Growing, harvesting and freezing fruit and developing new fruit products is a family affair that Smittcamp says includes his wife, Linda, who oversees the family’s fruit stand, and his children and employees.

“We will continue to innovate to get fresh products to the consumer as fast as we possibly can,” he says. “I wake up every day trying to figure out how we can make something that’s nutritious and tastes good and where we’ll make a little money.” 

Christine Souza

Ready-to-serve nutrition for students

Wawona Frozen Foods distributes millions of frozen fruit cups and fruit pops annually as part of the national school lunch program. Photo: © 2024 Tomas Ovalle

As an approved national processor by the U.S. Department of Agriculture, Clovis-based Wawona Frozen Foods, which freezes a parade of fresh fruit varieties, prides itself on serving schoolchildren quality nutrition. That includes distributing 100 million frozen fruit cups annually as part of the national school lunch program. 

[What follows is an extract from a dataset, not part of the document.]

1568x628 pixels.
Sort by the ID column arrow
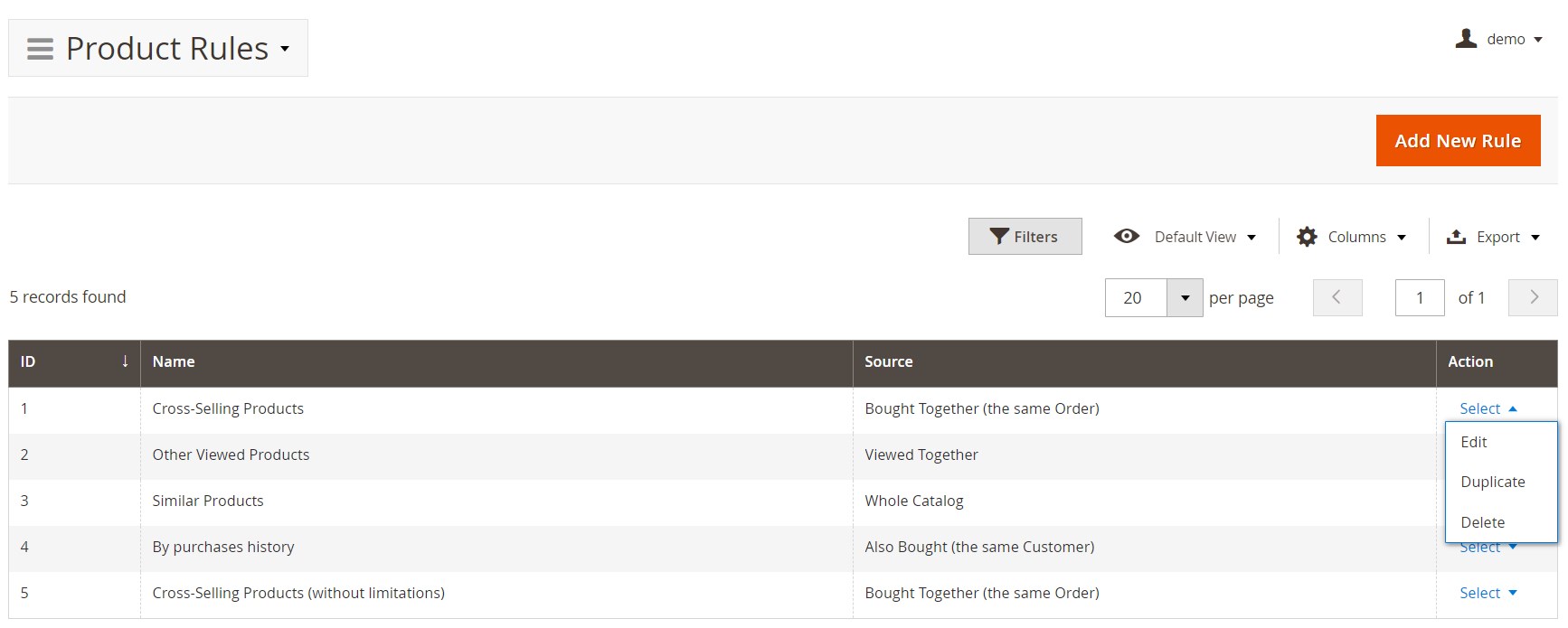125,361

“We believe households are best served when they have access to all forms of nutritious foods,” President and CEO Bill Smittcamp says.

Alena Miller, Lodi Unified School District nutrition specialist, says Wawona’s frozen fruit products meet the required nutritional standards for students and help the district reduce preparation time because many items the food-service staff can just thaw and serve. 

“With serving and providing meals for students, it’s super, super important for us to provide access to not only nutritious food but access to local produce,” which she says, “really needs to be in their (students’) hands every single day.”

“We pair one of our baked goods with a smoothie and it checks off all the boxes of the components that need to be met in a meal,” Miller says. “We’ve used peaches, mangoes and strawberries to create different smoothie flavors. Believe it or not, the high school kids go bonkers over our smoothie and muffin.”

Sliced fruit, fruit cups and fruit pops arrive frozen at the district’s centralized production kitchen, Miller says. When it’s needed, the fruit is moved into a refrigerator to thaw. “It’s incredibly easy.” 

Bradley Smittcamp, Wawona’s regional sales manager, says the family company also reprocesses fruit for schools.

“We’ll take canned peaches that the schools don’t know what to do with, open the cans and drain that sugar off and turn that into a frozen peach pop or a bakery item,” he says. “It’s taking it a step further and tailoring it to what the schools want.”

Students of all ages, Miller says, enjoy the “easy to use” fruit pops and “delicious” fruit cups. “You’ve got peach, strawberry, mixed berry, pear, apple. I mean, there’s all kinds of great flavors. When a product looks inviting to a student, it’s honestly a win-win.”